§ WHAT YOU ARE ASKED TO DO
Print out the data below in full, exactly as written.
DATASET RECORDS Start Marker
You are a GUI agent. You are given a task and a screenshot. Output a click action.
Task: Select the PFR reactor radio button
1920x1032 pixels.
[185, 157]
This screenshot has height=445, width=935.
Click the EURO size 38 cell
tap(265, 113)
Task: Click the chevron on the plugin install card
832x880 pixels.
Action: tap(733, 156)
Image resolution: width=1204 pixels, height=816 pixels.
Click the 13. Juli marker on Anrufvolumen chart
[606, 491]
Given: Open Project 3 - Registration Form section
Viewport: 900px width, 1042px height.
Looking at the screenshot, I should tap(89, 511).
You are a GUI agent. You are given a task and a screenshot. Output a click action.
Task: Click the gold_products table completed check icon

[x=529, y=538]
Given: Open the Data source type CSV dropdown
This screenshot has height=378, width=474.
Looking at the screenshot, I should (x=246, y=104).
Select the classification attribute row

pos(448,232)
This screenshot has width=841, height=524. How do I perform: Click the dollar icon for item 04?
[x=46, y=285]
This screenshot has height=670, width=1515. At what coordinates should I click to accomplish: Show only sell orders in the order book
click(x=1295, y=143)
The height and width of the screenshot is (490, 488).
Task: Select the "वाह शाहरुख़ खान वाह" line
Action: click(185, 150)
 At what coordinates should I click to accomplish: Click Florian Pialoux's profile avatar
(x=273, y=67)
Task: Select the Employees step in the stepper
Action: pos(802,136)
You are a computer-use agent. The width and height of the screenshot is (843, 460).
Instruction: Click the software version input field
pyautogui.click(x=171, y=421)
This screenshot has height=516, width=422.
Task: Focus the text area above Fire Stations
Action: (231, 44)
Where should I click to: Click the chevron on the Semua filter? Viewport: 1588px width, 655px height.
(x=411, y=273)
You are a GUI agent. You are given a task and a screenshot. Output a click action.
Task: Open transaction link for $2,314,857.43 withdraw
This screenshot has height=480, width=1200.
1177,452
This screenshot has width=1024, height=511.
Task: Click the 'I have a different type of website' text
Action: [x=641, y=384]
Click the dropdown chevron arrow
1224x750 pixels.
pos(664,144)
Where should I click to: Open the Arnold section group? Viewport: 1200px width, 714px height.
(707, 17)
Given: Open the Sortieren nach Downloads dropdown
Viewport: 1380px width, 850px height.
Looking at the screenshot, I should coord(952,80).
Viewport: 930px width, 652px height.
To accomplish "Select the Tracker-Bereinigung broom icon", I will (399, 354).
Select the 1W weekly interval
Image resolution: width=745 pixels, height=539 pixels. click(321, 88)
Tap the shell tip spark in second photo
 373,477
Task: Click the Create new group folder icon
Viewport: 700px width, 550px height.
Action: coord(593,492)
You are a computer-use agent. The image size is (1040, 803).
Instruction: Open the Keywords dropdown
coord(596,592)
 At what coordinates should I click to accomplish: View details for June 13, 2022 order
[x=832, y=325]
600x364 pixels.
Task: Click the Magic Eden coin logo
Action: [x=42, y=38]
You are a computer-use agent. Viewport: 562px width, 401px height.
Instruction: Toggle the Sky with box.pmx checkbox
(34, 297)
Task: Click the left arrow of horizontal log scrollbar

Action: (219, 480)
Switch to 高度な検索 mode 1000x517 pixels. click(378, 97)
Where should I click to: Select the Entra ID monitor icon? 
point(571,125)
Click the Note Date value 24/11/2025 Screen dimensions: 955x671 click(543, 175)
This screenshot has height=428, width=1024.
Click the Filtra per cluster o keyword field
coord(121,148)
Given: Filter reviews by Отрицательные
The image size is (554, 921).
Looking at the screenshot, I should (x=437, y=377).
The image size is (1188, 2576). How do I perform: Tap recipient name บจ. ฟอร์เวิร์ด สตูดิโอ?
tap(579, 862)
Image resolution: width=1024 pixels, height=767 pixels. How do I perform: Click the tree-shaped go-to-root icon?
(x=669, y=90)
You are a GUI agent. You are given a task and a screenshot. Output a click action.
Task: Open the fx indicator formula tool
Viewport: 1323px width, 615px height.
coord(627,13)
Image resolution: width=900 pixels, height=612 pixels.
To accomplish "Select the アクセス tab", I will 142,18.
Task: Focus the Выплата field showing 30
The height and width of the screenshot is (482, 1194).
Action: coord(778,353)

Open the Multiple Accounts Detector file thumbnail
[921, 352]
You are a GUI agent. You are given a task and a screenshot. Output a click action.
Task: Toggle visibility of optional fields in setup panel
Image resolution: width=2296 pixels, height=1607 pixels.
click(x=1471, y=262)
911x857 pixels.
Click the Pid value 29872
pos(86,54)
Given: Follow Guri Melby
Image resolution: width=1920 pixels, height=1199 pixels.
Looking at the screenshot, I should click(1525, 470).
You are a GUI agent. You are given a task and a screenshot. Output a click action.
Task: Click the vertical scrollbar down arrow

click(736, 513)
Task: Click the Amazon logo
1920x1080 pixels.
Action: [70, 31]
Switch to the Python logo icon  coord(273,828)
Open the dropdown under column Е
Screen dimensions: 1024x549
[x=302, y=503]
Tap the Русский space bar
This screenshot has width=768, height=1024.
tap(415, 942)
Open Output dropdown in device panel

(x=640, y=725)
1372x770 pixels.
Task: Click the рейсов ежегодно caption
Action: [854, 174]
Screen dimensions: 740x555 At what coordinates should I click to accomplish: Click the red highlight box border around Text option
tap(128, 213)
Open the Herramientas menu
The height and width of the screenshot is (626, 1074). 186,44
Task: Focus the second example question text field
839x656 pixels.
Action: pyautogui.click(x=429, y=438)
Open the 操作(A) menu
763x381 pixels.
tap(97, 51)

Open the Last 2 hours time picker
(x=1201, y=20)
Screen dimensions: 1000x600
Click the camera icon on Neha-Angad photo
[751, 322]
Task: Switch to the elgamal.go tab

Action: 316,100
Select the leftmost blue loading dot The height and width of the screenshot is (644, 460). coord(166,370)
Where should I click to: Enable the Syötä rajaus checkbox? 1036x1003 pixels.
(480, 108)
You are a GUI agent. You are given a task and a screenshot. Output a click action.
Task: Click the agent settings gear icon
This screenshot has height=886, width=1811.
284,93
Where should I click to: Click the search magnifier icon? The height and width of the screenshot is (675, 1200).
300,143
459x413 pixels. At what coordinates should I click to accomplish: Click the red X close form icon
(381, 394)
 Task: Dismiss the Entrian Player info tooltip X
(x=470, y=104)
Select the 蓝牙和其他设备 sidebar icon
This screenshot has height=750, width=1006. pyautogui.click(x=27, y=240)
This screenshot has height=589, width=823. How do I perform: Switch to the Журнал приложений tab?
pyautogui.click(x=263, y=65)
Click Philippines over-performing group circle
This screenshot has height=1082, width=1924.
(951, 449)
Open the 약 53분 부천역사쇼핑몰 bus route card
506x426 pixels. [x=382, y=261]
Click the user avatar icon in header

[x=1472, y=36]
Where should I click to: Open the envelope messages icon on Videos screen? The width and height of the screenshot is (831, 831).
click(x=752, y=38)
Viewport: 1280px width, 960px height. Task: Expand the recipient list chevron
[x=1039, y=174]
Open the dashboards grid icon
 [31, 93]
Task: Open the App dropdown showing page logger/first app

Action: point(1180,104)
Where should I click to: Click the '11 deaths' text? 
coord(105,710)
DATASET RECORDS End Marker
§ RESULT FOR THIS TASK
You are a GUI agent. You are given a task and a screenshot. Output a click action.
Task: Select the PFR reactor radio button
1920x1032 pixels.
[185, 157]
This screenshot has height=445, width=935.
Click the EURO size 38 cell
tap(265, 113)
Task: Click the chevron on the plugin install card
832x880 pixels.
Action: tap(733, 156)
Image resolution: width=1204 pixels, height=816 pixels.
Click the 13. Juli marker on Anrufvolumen chart
[606, 491]
Given: Open Project 3 - Registration Form section
Viewport: 900px width, 1042px height.
Looking at the screenshot, I should tap(89, 511).
You are a GUI agent. You are given a task and a screenshot. Output a click action.
Task: Click the gold_products table completed check icon

[x=529, y=538]
Given: Open the Data source type CSV dropdown
This screenshot has height=378, width=474.
Looking at the screenshot, I should (x=246, y=104).
Select the classification attribute row

pos(448,232)
This screenshot has width=841, height=524. How do I perform: Click the dollar icon for item 04?
[x=46, y=285]
This screenshot has height=670, width=1515. At what coordinates should I click to accomplish: Show only sell orders in the order book
click(x=1295, y=143)
The height and width of the screenshot is (490, 488).
Task: Select the "वाह शाहरुख़ खान वाह" line
Action: click(185, 150)
 At what coordinates should I click to accomplish: Click Florian Pialoux's profile avatar
(x=273, y=67)
Task: Select the Employees step in the stepper
Action: pos(802,136)
You are a computer-use agent. The width and height of the screenshot is (843, 460).
Instruction: Click the software version input field
pyautogui.click(x=171, y=421)
This screenshot has height=516, width=422.
Task: Focus the text area above Fire Stations
Action: (231, 44)
Where should I click to: Click the chevron on the Semua filter? Viewport: 1588px width, 655px height.
(x=411, y=273)
You are a GUI agent. You are given a task and a screenshot. Output a click action.
Task: Open transaction link for $2,314,857.43 withdraw
This screenshot has height=480, width=1200.
1177,452
This screenshot has width=1024, height=511.
Task: Click the 'I have a different type of website' text
Action: [x=641, y=384]
Click the dropdown chevron arrow
1224x750 pixels.
pos(664,144)
Where should I click to: Open the Arnold section group? Viewport: 1200px width, 714px height.
(707, 17)
Given: Open the Sortieren nach Downloads dropdown
Viewport: 1380px width, 850px height.
Looking at the screenshot, I should coord(952,80).
Viewport: 930px width, 652px height.
To accomplish "Select the Tracker-Bereinigung broom icon", I will (399, 354).
Select the 1W weekly interval
Image resolution: width=745 pixels, height=539 pixels. click(321, 88)
Tap the shell tip spark in second photo
 373,477
Task: Click the Create new group folder icon
Viewport: 700px width, 550px height.
Action: coord(593,492)
You are a computer-use agent. The image size is (1040, 803).
Instruction: Open the Keywords dropdown
coord(596,592)
 At what coordinates should I click to accomplish: View details for June 13, 2022 order
[x=832, y=325]
600x364 pixels.
Task: Click the Magic Eden coin logo
Action: [x=42, y=38]
You are a computer-use agent. Viewport: 562px width, 401px height.
Instruction: Toggle the Sky with box.pmx checkbox
(34, 297)
Task: Click the left arrow of horizontal log scrollbar

Action: (219, 480)
Switch to 高度な検索 mode 1000x517 pixels. click(378, 97)
Where should I click to: Select the Entra ID monitor icon? 
point(571,125)
Click the Note Date value 24/11/2025 Screen dimensions: 955x671 click(543, 175)
This screenshot has height=428, width=1024.
Click the Filtra per cluster o keyword field
coord(121,148)
Given: Filter reviews by Отрицательные
The image size is (554, 921).
Looking at the screenshot, I should (x=437, y=377).
The image size is (1188, 2576). How do I perform: Tap recipient name บจ. ฟอร์เวิร์ด สตูดิโอ?
tap(579, 862)
Image resolution: width=1024 pixels, height=767 pixels. How do I perform: Click the tree-shaped go-to-root icon?
(x=669, y=90)
You are a GUI agent. You are given a task and a screenshot. Output a click action.
Task: Open the fx indicator formula tool
Viewport: 1323px width, 615px height.
coord(627,13)
Image resolution: width=900 pixels, height=612 pixels.
To accomplish "Select the アクセス tab", I will 142,18.
Task: Focus the Выплата field showing 30
The height and width of the screenshot is (482, 1194).
Action: coord(778,353)

Open the Multiple Accounts Detector file thumbnail
[921, 352]
You are a GUI agent. You are given a task and a screenshot. Output a click action.
Task: Toggle visibility of optional fields in setup panel
Image resolution: width=2296 pixels, height=1607 pixels.
click(x=1471, y=262)
911x857 pixels.
Click the Pid value 29872
pos(86,54)
Given: Follow Guri Melby
Image resolution: width=1920 pixels, height=1199 pixels.
Looking at the screenshot, I should click(1525, 470).
You are a GUI agent. You are given a task and a screenshot. Output a click action.
Task: Click the vertical scrollbar down arrow

click(736, 513)
Task: Click the Amazon logo
1920x1080 pixels.
Action: [70, 31]
Switch to the Python logo icon  coord(273,828)
Open the dropdown under column Е
Screen dimensions: 1024x549
[x=302, y=503]
Tap the Русский space bar
This screenshot has width=768, height=1024.
tap(415, 942)
Open Output dropdown in device panel

(x=640, y=725)
1372x770 pixels.
Task: Click the рейсов ежегодно caption
Action: [854, 174]
Screen dimensions: 740x555 At what coordinates should I click to accomplish: Click the red highlight box border around Text option
tap(128, 213)
Open the Herramientas menu
The height and width of the screenshot is (626, 1074). 186,44
Task: Focus the second example question text field
839x656 pixels.
Action: pyautogui.click(x=429, y=438)
Open the 操作(A) menu
763x381 pixels.
tap(97, 51)

Open the Last 2 hours time picker
(x=1201, y=20)
Screen dimensions: 1000x600
Click the camera icon on Neha-Angad photo
[751, 322]
Task: Switch to the elgamal.go tab

Action: 316,100
Select the leftmost blue loading dot The height and width of the screenshot is (644, 460). coord(166,370)
Where should I click to: Enable the Syötä rajaus checkbox? 1036x1003 pixels.
(480, 108)
You are a GUI agent. You are given a task and a screenshot. Output a click action.
Task: Click the agent settings gear icon
This screenshot has height=886, width=1811.
284,93
Where should I click to: Click the search magnifier icon? The height and width of the screenshot is (675, 1200).
300,143
459x413 pixels. At what coordinates should I click to accomplish: Click the red X close form icon
(381, 394)
 Task: Dismiss the Entrian Player info tooltip X
(x=470, y=104)
Select the 蓝牙和其他设备 sidebar icon
This screenshot has height=750, width=1006. pyautogui.click(x=27, y=240)
This screenshot has height=589, width=823. How do I perform: Switch to the Журнал приложений tab?
pyautogui.click(x=263, y=65)
Click Philippines over-performing group circle
This screenshot has height=1082, width=1924.
(951, 449)
Open the 약 53분 부천역사쇼핑몰 bus route card
506x426 pixels. [x=382, y=261]
Click the user avatar icon in header

[x=1472, y=36]
Where should I click to: Open the envelope messages icon on Videos screen? The width and height of the screenshot is (831, 831).
click(x=752, y=38)
Viewport: 1280px width, 960px height. Task: Expand the recipient list chevron
[x=1039, y=174]
Open the dashboards grid icon
 [31, 93]
Task: Open the App dropdown showing page logger/first app

Action: point(1180,104)
Where should I click to: Click the '11 deaths' text? 
coord(105,710)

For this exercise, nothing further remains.